Paolo Ricca, Riforma, 6 aprile 2007

Guida alla lettura

Nella nostra rubrica abbiamo spesso sottolineato – soprattutto attraverso gli articoli di Enzo Bianchi e Luciano Manicardi, monaci di Bose – come il Cristianesimo non sia affatto ostile alle gioie della vita, e come solo una spiritualità deviata abbia potuto affermare nel corso dei secoli il valore salvifico della sofferenza. Da una lettura corretta del Vangelo, e della Bibbia in generale, emerge infatti che è l’amore, e non il dolore, a dare senso alla nostra esistenza purché, anche nei momenti di dolore, questo sì, accettiamo di continuare ad amare ed essere amati.
Oggi proponiamo una riflessione di Paolo Ricca, teologo della Chiesa Evangelica Valdese, che rispondendo a una lettrice del settimanale “Riforma” conferma questa tesi anche dal punto di vista protestante. Per il credente, tutte le cose di questo mondo – l’amore e la vita nelle loro diverse forme, la natura, la bellezza – meritano di essere apprezzate e gustate, perché Dio stesso le ha create e testimoniano il suo amore. Purché non divengano idoli e spingano la creatura a ribellarsi al suo creatore, sovvertendo il comandamento di Cristo che esorta ad amare innanzitutto Dio, poi gli altri “come noi stessi”, e infine tutto il resto, nella gratitudine e nella libertà. Una visione che dilata enormemente il cuore del credente e che ritroviamo nell’apostolo Paolo, in uno straordinario passaggio della prima lettera ai Greci di Corinto: «Il mondo, la vita, la morte, il presente, il futuro: tutto è vostro! Ma voi siete di Cristo e Cristo è di Dio» (1Cor 3,22-23).

• **Consegne**:
**a)** Stabilisca se ciascuna delle affermazioni (i), (ii) e (iii) concorda con l'estratto sul Cristianesimo e le gioie della vita, rispondendo sì o no e citando fedelmente le parole che lo decidono. (i) Paolo Ricca è un teologo della Chiesa Evangelica Valdese. (ii) Secondo l'estratto, è il dolore a dare senso alla nostra esistenza. (iii) Il passaggio dell'apostolo Paolo citato proviene dalla seconda lettera ai Corinzi.
**b)** Riprenda l'estratto sul Cristianesimo e le gioie della vita, proseguendolo subito dopo la sua ultima frase.
I dati riportati di seguito provengono da un'altra fonte.

Righe di dati di puntamento
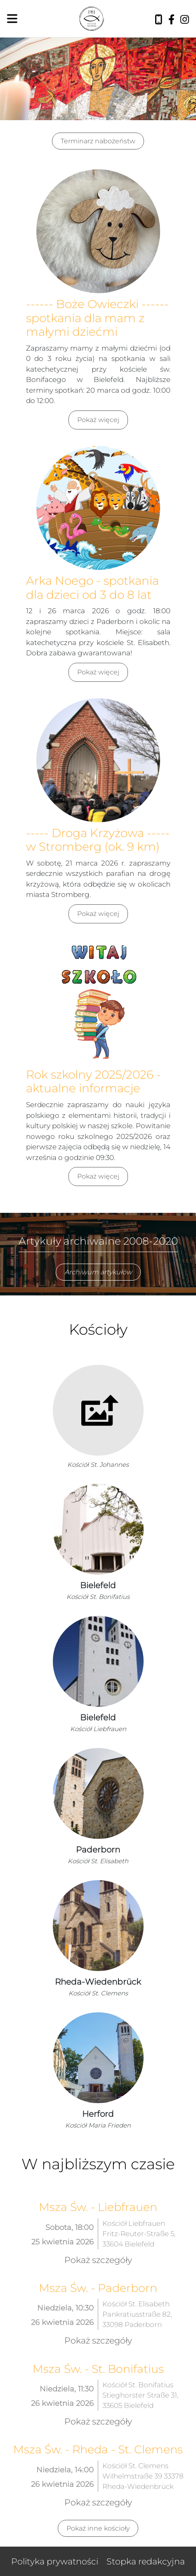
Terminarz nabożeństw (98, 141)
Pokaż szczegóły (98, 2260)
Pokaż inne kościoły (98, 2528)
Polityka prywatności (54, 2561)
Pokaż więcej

• **Risposte finali**:
**a)**
(i) Sì: "Paolo Ricca, teologo della Chiesa Evangelica Valdese".
(ii) No: "è l’amore, e non il dolore, a dare senso alla nostra esistenza".
(iii) No: "in uno straordinario passaggio della prima lettera ai Greci di Corinto".

**b)**
«Ad amare non si sbaglia mai – conclude Ricca – purché si ami in Dio»: è questo il solo limite alla libertà del cristiano, contro ogni tentativo legalistico di mortificarne la vita. Un limite che per i laici potrebbe suonare così: «Ad amare non si sbaglia mai, purché amando si faccia sempre del bene, e mai del male, agli altri e a se stessi». Non è così scontato, se solo pensiamo alle tante forme di pulsione che chiamiamo “amore”, e che invece feriscono la fiducia, i sentimenti, la libertà, la dignità, l’integrità degli altri. Eppure l’imperativo etico a cui siamo chiamati sta tutto in questa semplice prassi, e a null’altro siamo tenuti per onorare la vita che alimenta i nostri giorni.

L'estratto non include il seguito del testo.